Initial Thoughts on SQLMesh

May 14, 2024•2,990 words

For the past couple of weeks, I've been experimenting with SQLMesh, a new open source data modeling/transformation tool. SQLMesh is intentionally positioned to compete with dbt, which has become the go-to option for companies adopting the ELT paradigm of managing data transformations in their cloud data warehouse.

My team and I started adopting dbt a couple years ago. It's been a slow transition so far. For a variety of reasons, our primary data warehouse still uses traditional ETL. For now, we use dbt to support numerous other data marts and standardized reporting. Eventually, the plan is to completely transition all our data pipelines to the ELT pattern. We don't use dbt Cloud (and don't intend to). While I would say our efforts have so far been successful and beneficial, there have been some pain points along the way as our adoption has developed.

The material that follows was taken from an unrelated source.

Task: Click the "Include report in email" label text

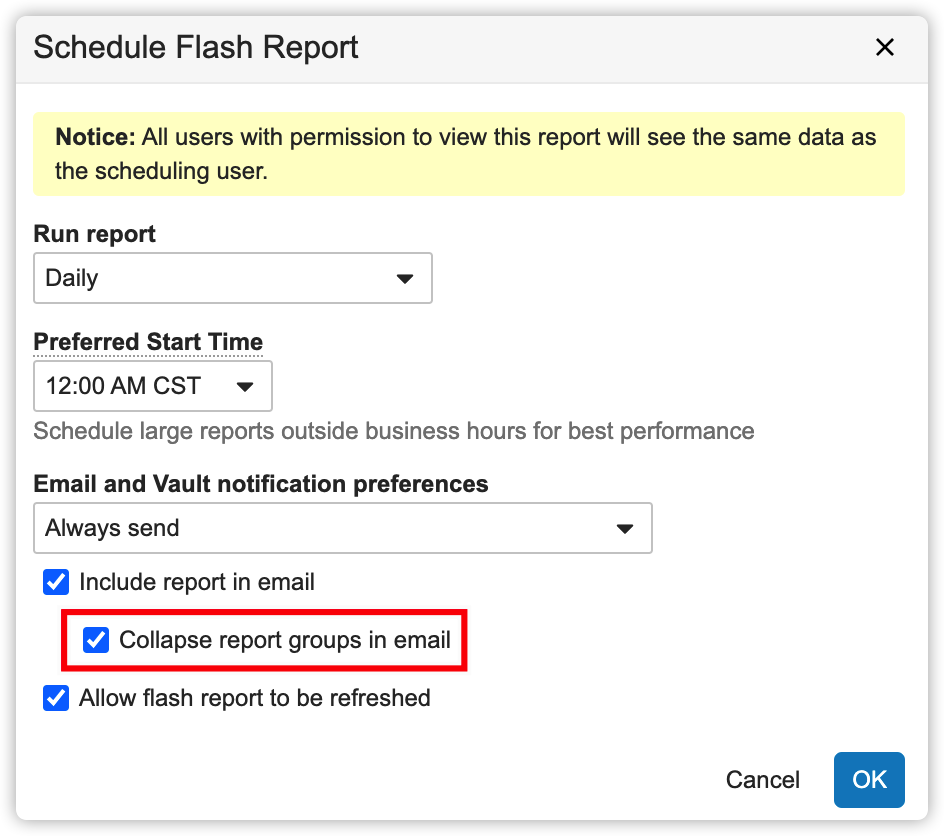Action: pos(197,582)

SQLMesh caught my attention a few months ago, not because it is the shiny new toy on the market, but because it was architected to directly address the pain points of dbt. Let's get into it.

Getting Started

The process of installing and trying SQLMesh is not that much different from dbt. Both are built as python packages so it's a simple pip install and your off. In fact, SQLMesh makes this trial experience even simpler than dbt because you don't even need access to a cloud data warehouse to get started. It comes with and defaults to DuckDB so you can try things out completely locally. In my case, we use Snowflake and I wanted to see how it worked with that, so I installed SQLMesh with the Snowflake extra.

python -m pip install "sqlmesh[snowflake,web]"

I also included the web extra because part of my goal was to try out the UI SQLMesh provides. Unlike dbt's Cloud IDE, SQLMesh's browser based IDE is freely available and open source.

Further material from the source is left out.